• WORK TASK 1: According to the post on the lockdown painting challenge, who is the piper shown in John Archbold's painting?
• WORK TASK 2: Resume the post on the lockdown painting challenge, picking up after its final sentence.

--- SELECTED PASSAGE Enclosed Below ---

Mull-based artist John Archbold has submitted the above for our lockdown painting challenge. John writes: ‘A piper friend of mine wondered if I would be interested in entering. So here it is. Title – The Chief’s Piper at Duart Castle; Medium – Mixed Media; Size – A2 (59 x 40 cm approx.). The piper is Calum MacLean, Tobermory.‘
John’s bio reads: ‘John Archbold DA (b. 1954) Studied at Glasgow School of Art in Drawing and Painting. In 1977 he was appointed Itinerant Teacher of Art and Design for the Isle of Mull. In 1983 he was appointed Principal Teacher of Art and Design at Tobermory High.
‘Throughout his teaching career spanning over 30 years he has always kept developing his own work through drawing and painting. Archbold’s work adopts the bluer light of the Hebrides and the rich variety of texture and colours presented by the sea and shore. He believes he takes an ‘honest stance to his subjects’, which has resulted in powerful statements about the land and seascapes of Mull which he has now adopted as his own.’
John’s work will be submitted with all the other submissions to our painting judge Robert Mathieson. There’s still time to enter all our Lockdown contests for artworks, essays and new tunes; usual email. Here’s John’s painting in full size:
I still find it hard to believe that there won’t be ANY live solo or band events this summer. In England lockdown restrictions are far more liberal than in our wee, currently benighted, country. But even with that, why can’t there be a solo contest in a Scottish field somewhere with distancing for pipers and listeners say from August?

--- End of Enclosed SELECTED PASSAGE ---
--- DATA UNDER STUDY Enclosed Below ---

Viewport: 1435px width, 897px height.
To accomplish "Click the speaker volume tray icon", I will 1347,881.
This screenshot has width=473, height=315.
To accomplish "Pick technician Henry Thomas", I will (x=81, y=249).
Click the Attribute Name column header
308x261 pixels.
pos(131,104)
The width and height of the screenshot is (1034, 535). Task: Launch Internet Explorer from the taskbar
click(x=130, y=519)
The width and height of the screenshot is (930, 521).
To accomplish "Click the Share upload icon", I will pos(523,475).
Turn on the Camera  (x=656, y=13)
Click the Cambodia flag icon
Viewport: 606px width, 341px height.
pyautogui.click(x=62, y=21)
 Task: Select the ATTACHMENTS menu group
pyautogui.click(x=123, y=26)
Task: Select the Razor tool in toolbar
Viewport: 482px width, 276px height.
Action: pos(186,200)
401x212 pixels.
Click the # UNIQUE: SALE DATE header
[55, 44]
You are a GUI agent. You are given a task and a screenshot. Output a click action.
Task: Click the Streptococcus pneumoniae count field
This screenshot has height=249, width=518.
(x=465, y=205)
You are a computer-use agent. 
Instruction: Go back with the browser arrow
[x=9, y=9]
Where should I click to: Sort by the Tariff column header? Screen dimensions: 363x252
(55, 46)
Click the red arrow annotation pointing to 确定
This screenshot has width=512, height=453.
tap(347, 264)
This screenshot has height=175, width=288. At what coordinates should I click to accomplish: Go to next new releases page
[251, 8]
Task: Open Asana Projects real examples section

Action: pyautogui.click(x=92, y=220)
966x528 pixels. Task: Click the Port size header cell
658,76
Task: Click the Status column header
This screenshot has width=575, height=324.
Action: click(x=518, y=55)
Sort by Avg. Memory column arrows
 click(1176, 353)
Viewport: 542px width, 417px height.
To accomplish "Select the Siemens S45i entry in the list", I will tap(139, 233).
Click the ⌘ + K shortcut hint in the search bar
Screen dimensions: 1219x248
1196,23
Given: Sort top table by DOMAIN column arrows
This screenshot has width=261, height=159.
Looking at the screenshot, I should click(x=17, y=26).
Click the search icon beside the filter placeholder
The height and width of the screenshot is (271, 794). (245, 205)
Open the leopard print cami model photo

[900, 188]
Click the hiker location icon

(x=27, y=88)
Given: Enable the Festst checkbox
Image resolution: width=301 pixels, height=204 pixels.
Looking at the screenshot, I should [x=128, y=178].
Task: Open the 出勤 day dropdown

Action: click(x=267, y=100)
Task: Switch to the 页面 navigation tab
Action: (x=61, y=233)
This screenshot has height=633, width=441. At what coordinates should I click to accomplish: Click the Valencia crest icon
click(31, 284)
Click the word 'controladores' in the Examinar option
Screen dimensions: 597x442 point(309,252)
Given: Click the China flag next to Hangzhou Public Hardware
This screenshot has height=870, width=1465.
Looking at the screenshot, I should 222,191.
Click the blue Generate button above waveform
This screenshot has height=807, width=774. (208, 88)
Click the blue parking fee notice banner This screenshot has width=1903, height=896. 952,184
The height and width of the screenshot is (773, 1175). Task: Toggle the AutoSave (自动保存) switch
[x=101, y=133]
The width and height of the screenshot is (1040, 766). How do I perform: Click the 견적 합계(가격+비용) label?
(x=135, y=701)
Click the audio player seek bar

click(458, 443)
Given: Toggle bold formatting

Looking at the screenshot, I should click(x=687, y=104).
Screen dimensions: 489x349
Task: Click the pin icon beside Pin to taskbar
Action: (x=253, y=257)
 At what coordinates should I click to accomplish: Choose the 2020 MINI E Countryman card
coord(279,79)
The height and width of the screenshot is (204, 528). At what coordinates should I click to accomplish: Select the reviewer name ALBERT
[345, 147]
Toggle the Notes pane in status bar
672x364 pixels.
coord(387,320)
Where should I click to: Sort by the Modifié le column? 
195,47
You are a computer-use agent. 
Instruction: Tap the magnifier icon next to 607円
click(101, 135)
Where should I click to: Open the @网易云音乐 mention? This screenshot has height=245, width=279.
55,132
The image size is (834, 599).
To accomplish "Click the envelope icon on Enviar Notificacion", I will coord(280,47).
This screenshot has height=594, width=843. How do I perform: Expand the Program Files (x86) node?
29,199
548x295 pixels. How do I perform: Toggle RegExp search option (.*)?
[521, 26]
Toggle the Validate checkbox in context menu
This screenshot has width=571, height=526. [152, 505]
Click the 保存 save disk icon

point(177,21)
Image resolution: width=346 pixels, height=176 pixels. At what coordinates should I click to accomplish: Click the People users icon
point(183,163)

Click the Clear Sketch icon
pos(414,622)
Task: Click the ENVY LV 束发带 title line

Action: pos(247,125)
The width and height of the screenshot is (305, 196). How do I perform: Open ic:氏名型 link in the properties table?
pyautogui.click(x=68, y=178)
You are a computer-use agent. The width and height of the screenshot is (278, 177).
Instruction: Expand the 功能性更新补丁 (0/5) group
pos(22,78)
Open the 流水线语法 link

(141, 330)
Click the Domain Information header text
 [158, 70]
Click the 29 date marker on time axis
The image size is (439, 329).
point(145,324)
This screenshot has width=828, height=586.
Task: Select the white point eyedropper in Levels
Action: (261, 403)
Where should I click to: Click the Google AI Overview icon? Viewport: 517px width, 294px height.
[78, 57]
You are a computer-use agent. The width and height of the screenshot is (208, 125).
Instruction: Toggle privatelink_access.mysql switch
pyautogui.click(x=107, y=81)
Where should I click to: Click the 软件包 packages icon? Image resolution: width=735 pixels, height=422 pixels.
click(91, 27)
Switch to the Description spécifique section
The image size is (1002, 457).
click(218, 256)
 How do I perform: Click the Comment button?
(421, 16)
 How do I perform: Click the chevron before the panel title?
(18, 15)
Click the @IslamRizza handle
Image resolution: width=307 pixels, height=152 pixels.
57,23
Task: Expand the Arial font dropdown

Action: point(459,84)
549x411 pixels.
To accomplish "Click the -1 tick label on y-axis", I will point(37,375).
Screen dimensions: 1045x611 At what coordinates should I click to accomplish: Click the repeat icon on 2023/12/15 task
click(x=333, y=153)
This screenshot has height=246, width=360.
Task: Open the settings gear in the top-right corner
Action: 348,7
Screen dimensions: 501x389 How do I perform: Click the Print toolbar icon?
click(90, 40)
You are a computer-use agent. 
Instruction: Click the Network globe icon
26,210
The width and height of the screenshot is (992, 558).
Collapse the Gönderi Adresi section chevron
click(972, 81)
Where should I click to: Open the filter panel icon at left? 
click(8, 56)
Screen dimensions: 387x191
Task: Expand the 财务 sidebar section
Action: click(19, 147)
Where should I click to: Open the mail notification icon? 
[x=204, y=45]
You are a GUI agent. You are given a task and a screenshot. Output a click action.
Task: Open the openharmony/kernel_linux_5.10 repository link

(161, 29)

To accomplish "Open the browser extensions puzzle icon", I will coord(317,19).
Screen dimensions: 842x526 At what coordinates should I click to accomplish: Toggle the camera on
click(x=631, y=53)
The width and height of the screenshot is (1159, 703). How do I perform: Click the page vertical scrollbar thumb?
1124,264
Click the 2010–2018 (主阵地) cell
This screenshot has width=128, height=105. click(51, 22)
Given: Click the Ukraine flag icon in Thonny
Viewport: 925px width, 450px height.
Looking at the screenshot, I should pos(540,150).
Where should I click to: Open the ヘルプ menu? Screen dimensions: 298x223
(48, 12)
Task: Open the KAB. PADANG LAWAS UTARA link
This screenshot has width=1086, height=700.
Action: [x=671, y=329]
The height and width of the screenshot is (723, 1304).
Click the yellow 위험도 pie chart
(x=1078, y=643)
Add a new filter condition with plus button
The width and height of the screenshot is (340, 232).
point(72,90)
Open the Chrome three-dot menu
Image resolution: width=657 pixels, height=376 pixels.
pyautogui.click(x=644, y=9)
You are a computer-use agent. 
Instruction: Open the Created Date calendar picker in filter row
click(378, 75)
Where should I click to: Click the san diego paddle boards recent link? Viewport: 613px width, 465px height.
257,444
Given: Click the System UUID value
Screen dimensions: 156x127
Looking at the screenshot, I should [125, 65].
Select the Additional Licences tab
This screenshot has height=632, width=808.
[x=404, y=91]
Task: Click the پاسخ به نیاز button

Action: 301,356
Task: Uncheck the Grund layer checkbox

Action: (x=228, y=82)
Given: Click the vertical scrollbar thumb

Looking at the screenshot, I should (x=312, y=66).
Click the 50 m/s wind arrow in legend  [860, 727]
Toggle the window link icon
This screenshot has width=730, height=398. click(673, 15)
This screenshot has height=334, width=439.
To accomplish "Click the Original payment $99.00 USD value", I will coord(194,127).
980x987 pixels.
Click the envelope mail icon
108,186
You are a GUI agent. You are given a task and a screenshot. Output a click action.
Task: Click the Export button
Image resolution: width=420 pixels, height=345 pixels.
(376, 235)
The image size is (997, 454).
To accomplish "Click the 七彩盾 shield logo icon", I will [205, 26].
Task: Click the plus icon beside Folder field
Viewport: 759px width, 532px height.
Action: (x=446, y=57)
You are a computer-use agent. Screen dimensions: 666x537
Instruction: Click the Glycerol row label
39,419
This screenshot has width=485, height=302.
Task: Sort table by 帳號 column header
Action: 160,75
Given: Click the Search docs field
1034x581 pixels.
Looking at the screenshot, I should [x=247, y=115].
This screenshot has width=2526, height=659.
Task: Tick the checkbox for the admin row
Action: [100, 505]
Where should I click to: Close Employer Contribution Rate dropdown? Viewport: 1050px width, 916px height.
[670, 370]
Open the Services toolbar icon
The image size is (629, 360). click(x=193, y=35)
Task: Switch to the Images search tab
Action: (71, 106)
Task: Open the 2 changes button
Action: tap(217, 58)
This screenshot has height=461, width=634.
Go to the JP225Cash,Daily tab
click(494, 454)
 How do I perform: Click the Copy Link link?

--- End of Enclosed DATA UNDER STUDY ---

• ANSWER SECTION 1: Calum MacLean, of Tobermory.

• ANSWER SECTION 2:
Is it really beyond our whit to stage some sort of pipe band display along the same lines? Witness the military band playing at the Trooping of the Colour at Windsor last weekend. I think we have been terribly quick to cancel everything. We have all of July, August and September to go before summer ends.
I’ve probably got this wrong, but from memory Phase 4 of our lockdown easing starts on August 11 when ‘Gatherings and occasions: Mass gatherings could resume in line with public health advice’ and travel for leisure is allowed.
Reader Ian Forbes has supplied this apropos disinfecting: ‘The British Army have been using Citriodiol Spray as a protection against Covid-19. ‘It’s a lemon eucalyptus oil extract previously marketed as an insect repellent, and was shown to be effective against the SARS virus (another coronavirus).
‘The advantage is that it is a spray which is safe and can easily be used in outdoor settings. It can be used on skin, and could also be used on objects that are being touched regularly. Porton Down have been asked to look at its effectiveness in a new study, but to my knowledge they have not yet reported results. It could provide extra protection for pipe band personnel.
Well done to all those pipers who gave a tune last Friday in support of the 80th Anniversay of St Valery. One such was Eosaph Caimbeul:
A reader has come across this newspaper clipping from the Scotsman: ‘If it was your life dream to be the first to play bagpipes in space – sorry, Kjell Lindgren is the first to gain that accolade as he played Amazing Grace on board the International Space Station, as a tribute to a colleague [a Dr Hurst].
‘The bagpipes were made by McCallum Bagpipes, based in Kilmarnock, Scotland. Kenny MacLeod, the proprietor, was delighted that his pipes became the first to be played in space. Mr Macleod told BBC Scotland the 42-year-old astronaut had got in touch two years ago to say he was going to the space station and wanted to play the pipes while he was there.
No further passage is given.